Carter v. Graves

Docket Number16777.
Decision Date12 October 1949
Citation56 S.E.2d 917,206 Ga. 234
PartiesCARTER v. GRAVES.
CourtGeorgia Supreme Court

Rehearing Denied Nov. 18, 1949.

Syllabus by the Court.

1. Where it is sought to establish a divorce granted under the law of another State, which is different from what it would be under the law of this State, the law of such State must be put in evidence, or else presented in a manner authorizing the court to take judicial cognizance thereof.

2. Where a marriage has been regularly solemnized and the parties live together as man and wife, there is a presumption that the parties had capacity to contract the marriage, and of the existence of all other facts necessary to render the marriage valid; but this presumption may be overcome by clear, distinct, positive, and satisfactory proof.

3. While a proven ceremonial marriage will prevail over a presumption of marriage founded on cohabitation and repute yet such a ceremonial marriage will not prevail over a properly proven previous common-law marriage; accordingly the trial judge erred in ruling out the documentary evidence seeking to establish a common-law marriage; but, as to the ruling out of the oral testimony for this purpose, no question is properly presented for decision.
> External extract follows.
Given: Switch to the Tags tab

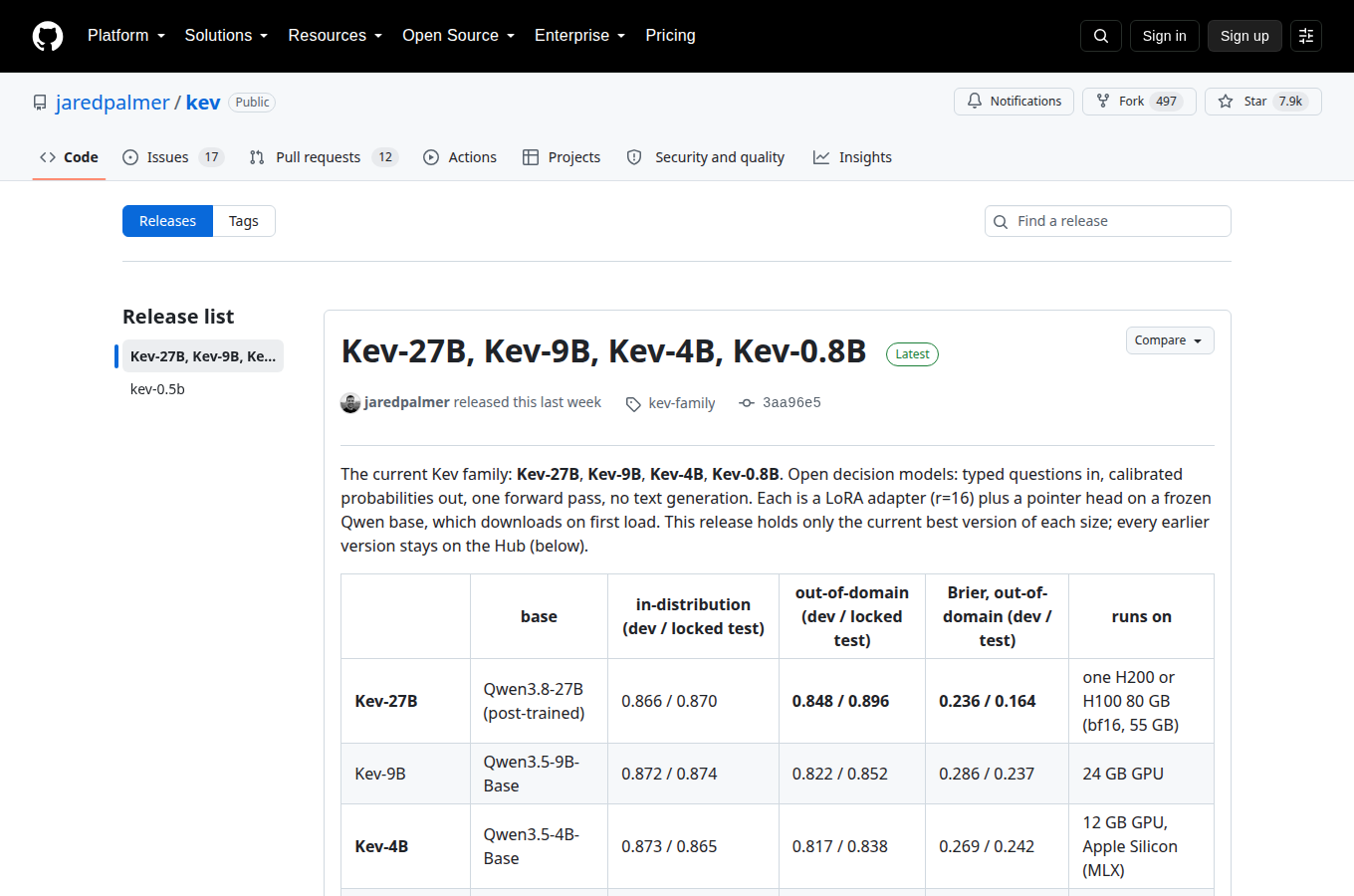Looking at the screenshot, I should pyautogui.click(x=244, y=221).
Mrs Annie Carter, as executrix, sought to probate the will of Annie Lee Vaughn, Leo Earl Graves filed a caveat thereto, asserting that he was the husband of the testatrix, having married her subsequently to the execution of the will, which was not made in contemplation of a future marriage, and was therefore void under Code, § 113-408. The will devised all of her property to a little boy, J. T. Vaughn Jr., whom she was seeking to adopt at the time of the execution of the will. The will was executed in November, 1945, the purported marriage book place August 9, 1947, and the testatrix died August 17, 1947. The trial judge directed a verdict for the caveator, and thereafter overruled an amended motion for new trial, the first ground of which alleges error in directing a verdict for the caveator.

The propounder claimed that the caveator was not the husband of the testatrix, for that, at the time of his purported marriage to her, he was incompetent to contract marriage for two reasons--first, that he did not have a valid divorce from a previous marriage in 1924; and second, that, even though said divorce was valid, subsequently thereto and prior to his purported marriage to the testatrix, he had a common-law wife from whom he was not divorced. Evidence material to the rulings on these two questions will be stated in the opinion.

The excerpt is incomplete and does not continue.